Lors d’une conférence de presse tenue ce mercredi 6 mai, le président de la République, Félix Tshisekedi, s’est exprimé avec prudence sur la question du changement de la Constitution, à deux ans de la fin de son second mandat. Le chef de l’État n’a pas clairement pris position, préférant insister sur la nécessité d’un débat ouvert et respectueux des principes démocratiques.

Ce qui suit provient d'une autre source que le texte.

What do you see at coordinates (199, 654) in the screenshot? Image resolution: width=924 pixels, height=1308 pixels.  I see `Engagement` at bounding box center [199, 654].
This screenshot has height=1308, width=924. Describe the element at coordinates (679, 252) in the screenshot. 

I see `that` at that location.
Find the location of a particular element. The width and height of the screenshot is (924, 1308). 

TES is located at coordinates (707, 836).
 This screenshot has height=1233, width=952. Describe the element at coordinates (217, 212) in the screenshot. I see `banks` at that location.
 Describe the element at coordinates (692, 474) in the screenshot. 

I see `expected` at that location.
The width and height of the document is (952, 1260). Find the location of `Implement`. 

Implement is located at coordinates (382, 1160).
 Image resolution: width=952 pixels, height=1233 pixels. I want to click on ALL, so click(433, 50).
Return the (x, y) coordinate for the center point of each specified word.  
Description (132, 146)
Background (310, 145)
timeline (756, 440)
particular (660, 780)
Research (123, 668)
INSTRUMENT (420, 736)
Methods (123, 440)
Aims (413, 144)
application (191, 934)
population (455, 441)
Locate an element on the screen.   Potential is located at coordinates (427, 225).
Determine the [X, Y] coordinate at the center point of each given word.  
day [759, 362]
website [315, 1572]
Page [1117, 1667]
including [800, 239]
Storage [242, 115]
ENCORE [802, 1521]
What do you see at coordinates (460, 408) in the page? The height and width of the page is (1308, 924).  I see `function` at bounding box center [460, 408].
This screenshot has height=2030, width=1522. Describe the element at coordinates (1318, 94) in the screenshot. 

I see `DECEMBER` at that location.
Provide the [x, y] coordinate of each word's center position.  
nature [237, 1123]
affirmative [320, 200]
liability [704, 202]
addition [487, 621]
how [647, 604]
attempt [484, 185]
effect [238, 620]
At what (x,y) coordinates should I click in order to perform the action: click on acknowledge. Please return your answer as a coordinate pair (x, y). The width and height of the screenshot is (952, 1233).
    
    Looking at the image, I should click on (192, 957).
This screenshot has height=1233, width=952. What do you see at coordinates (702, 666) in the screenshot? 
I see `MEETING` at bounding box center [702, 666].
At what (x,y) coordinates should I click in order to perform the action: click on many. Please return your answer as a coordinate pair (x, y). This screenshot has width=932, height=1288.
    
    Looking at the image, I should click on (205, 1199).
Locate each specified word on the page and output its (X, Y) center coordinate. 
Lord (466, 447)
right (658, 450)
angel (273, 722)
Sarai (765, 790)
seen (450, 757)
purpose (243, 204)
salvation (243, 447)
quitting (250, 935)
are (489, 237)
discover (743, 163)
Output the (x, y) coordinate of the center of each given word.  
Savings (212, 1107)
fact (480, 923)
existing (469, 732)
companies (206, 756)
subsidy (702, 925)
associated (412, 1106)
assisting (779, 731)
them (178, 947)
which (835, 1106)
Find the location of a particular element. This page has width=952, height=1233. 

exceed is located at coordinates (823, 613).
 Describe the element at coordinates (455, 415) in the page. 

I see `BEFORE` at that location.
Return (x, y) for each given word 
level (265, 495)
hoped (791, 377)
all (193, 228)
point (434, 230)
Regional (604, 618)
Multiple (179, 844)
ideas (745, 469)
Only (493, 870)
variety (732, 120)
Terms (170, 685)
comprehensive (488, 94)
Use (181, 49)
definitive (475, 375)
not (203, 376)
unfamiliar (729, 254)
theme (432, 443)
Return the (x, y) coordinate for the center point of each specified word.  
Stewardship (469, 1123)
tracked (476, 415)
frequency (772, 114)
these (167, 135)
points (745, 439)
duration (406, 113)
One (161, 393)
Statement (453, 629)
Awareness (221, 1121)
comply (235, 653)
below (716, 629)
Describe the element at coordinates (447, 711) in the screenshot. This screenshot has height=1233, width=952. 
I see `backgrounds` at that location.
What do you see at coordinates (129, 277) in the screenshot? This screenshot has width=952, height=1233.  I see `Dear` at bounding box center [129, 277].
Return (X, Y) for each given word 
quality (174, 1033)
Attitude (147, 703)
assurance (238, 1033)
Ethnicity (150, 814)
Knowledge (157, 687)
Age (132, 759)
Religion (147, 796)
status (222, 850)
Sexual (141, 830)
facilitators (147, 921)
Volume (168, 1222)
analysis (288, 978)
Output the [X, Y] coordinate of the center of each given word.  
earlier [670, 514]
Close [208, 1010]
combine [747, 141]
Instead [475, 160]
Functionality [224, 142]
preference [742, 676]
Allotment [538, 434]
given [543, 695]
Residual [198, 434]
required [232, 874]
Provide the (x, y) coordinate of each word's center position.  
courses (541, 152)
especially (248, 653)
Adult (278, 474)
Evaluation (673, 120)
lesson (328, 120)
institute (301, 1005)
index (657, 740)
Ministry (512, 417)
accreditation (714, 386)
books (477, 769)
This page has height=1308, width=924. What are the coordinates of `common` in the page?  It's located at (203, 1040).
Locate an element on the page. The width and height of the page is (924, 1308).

Il a souligné que cette réflexion ne doit être ni monopolisée, ni déformée, encore moins interdite, tant qu’elle s’inscrit dans le strict respect de l’État de droit. Pour lui, toute initiative liée à la Constitution doit être menée avec sérénité.
« Ce processus ne doit souffrir d’aucune précipitation, manipulation ou récupération politicienne », a-t-il déclaré, rappelant que la Constitution constitue bien plus qu’un simple outil circonstanciel. Elle représente, selon lui, le socle fondamental qui régit l’organisation des institutions, garantit leur équilibre et assure la stabilité nationale.
Le président a également insisté sur l’importance d’un débat responsable, fondé sur l’écoute, la rigueur et le sens de l’intérêt général. Dans un contexte marqué par une insécurité persistante, il a appelé à l’unité et à la maturité dans les échanges publics.
Félix Tshisekedi a par ailleurs évoqué les nombreux défis auxquels la République démocratique du Congo a été confrontée au fil des années, notamment les conflits armés, la mauvaise gouvernance et l’exploitation abusive des ressources. Malgré ces difficultés, il a rappelé le rôle stratégique du pays, tant par sa position géographique au cœur du continent africain que par l’abondance de ses richesses naturelles.